Provided data -
****************
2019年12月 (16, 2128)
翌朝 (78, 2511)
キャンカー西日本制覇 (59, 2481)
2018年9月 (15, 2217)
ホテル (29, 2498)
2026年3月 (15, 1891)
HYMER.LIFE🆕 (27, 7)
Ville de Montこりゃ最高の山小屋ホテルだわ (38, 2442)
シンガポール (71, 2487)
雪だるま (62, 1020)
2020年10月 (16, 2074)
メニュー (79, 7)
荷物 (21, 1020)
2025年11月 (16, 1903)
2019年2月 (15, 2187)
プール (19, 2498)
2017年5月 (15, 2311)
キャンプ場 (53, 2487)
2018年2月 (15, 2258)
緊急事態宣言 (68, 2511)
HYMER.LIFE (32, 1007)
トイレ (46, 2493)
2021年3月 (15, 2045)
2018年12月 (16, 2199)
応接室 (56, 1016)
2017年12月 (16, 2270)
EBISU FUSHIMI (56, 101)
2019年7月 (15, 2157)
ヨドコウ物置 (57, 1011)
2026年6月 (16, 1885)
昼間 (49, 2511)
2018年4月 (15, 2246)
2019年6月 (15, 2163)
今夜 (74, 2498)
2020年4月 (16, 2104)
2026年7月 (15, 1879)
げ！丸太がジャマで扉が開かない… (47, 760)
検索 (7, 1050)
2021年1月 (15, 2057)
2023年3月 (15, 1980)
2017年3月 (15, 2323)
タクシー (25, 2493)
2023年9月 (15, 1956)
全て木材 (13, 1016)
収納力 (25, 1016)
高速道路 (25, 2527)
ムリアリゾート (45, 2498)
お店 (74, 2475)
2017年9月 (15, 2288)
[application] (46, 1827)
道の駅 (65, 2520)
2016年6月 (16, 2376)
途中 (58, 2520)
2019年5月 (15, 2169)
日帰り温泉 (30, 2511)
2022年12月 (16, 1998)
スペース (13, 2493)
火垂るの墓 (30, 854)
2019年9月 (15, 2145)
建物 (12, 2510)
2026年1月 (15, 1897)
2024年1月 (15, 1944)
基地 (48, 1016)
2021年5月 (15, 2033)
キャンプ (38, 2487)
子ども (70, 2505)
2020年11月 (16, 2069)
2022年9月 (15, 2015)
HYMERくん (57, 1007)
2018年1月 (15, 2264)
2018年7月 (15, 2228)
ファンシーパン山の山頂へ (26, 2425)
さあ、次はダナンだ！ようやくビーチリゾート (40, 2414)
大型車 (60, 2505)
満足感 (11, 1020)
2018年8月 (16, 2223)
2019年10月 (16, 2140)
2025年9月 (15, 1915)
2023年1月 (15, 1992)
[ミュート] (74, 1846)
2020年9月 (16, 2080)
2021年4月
****************
What you need to do -
Restate word for word every line from the one containing "道の駅 (65, 2520)" through the final line of the listing. Both end lines belong in the answer.

Result of this exercise -
道の駅 (65, 2520)
2016年6月 (16, 2376)
途中 (58, 2520)
2019年5月 (15, 2169)
日帰り温泉 (30, 2511)
2022年12月 (16, 1998)
スペース (13, 2493)
火垂るの墓 (30, 854)
2019年9月 (15, 2145)
建物 (12, 2510)
2026年1月 (15, 1897)
2024年1月 (15, 1944)
基地 (48, 1016)
2021年5月 (15, 2033)
キャンプ (38, 2487)
子ども (70, 2505)
2020年11月 (16, 2069)
2022年9月 (15, 2015)
HYMERくん (57, 1007)
2018年1月 (15, 2264)
2018年7月 (15, 2228)
ファンシーパン山の山頂へ (26, 2425)
さあ、次はダナンだ！ようやくビーチリゾート (40, 2414)
大型車 (60, 2505)
満足感 (11, 1020)
2018年8月 (16, 2223)
2019年10月 (16, 2140)
2025年9月 (15, 1915)
2023年1月 (15, 1992)
[ミュート] (74, 1846)
2020年9月 (16, 2080)
2021年4月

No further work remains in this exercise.